─── Text provided

Claude Marc Bourget Explained

Claude Marc Bourget
Birth Place:Montreal, Quebec, Canada
Occupation:Composer, musician, writer, journalist

Claude Marc Bourget (born 1956) is a musician, writer and Quebec journalist. He was first an Arts Student, and an autodidact musician (both in composition and Piano).Editor, he works to Editions du Beffroi and he collaborates to the Égards magazine with Jean Renaud, Luc Gagnon and Richard Bastien. He has produced, for Égards, a polemic study on Pierre Le Moyne d'Iberville.

Bourget was born in 1956 in Montreal. Autodidact, he became known in 1982 with his appearance at Musak Noise Sound Festival (Montreal's Vehicule Art Gallery), where several experimental artists from Montreal and New York participated" with a concert for improv'ed solo piano and recorded piece, entitled Resonant Tension /prolongation.

Shortly after, came the creation and production of Erdro Erdrosed, Contemporary Improv and recording system for piano, acoustic guitar, percussion, 3 tape recorders and 3 technicians. A more complex and better structured version, Erdro Erdrosed II (for 6 tape recorders working live in a multiple re-injection system), will be created in 1983 at the Musee dart contemporain de Montreal.

1983 marks Bourget joining the Ensemble de Musique Improvisee de Montreal (E.M.I.M.). He presents a solo concert at the Montreal Jazz Festival. After a tour in France with the E.M.I.M. (Paris, Metz, Nancy), he suddenly puts a stop to concerts. Since 1985, he is devoted to literature. 2006 marks his return to composing and improvisation.

──────

» **List of tasks**:
- A) In the text about Claude Marc Bourget, in what year did he return to composing and improvisation?
- B) In the text about Claude Marc Bourget, take the passage between "1983 marks Bourget" and "composing and improvisation.", inclusive, swap "suddenly" for "abruptly", and write out the result.
- C) Do these statements agree with the text about Claude Marc Bourget? Answer yes or no for each, quoting the words of the text that decide it. (i) Bourget was born in Montreal. (ii) Erdro Erdrosed II was built around three tape recorders. (iii) Since 1985, Bourget has been devoted to literature.

─── Supplied information

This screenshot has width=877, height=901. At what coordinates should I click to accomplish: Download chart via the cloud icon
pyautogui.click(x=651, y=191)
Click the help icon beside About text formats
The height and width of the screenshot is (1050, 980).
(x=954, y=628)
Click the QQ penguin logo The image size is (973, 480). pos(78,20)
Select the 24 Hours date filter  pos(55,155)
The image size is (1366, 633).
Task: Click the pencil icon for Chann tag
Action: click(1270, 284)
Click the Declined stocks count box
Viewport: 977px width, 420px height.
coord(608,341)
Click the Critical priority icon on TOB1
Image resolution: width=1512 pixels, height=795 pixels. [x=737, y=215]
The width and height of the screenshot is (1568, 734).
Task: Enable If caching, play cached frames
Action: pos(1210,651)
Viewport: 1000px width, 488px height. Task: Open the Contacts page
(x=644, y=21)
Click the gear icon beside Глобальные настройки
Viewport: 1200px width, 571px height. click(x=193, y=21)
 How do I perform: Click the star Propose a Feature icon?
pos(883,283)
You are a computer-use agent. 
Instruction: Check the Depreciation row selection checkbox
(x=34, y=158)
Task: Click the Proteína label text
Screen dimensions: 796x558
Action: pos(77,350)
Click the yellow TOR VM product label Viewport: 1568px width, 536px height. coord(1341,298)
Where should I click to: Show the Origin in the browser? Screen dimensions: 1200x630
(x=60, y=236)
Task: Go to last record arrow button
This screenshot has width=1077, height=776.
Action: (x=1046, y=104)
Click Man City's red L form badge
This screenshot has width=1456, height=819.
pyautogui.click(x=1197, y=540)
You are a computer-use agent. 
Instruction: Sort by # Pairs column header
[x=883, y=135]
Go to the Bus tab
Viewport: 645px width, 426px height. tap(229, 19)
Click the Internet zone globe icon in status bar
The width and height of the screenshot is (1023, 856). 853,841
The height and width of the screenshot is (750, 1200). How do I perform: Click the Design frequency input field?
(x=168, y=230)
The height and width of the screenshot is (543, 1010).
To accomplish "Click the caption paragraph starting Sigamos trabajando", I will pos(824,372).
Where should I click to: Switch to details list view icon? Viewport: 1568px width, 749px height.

──────

» **Expected results**:
- A) 2006

- B)
1983 marks Bourget joining the Ensemble de Musique Improvisee de Montreal (E.M.I.M.). He presents a solo concert at the Montreal Jazz Festival. After a tour in France with the E.M.I.M. (Paris, Metz, Nancy), he abruptly puts a stop to concerts. Since 1985, he is devoted to literature. 2006 marks his return to composing and improvisation.

- C)
(i) Yes: "Bourget was born in 1956 in Montreal."
(ii) No: "Erdro Erdrosed II (for 6 tape recorders working live in a multiple re-injection system)"
(iii) Yes: "Since 1985, he is devoted to literature."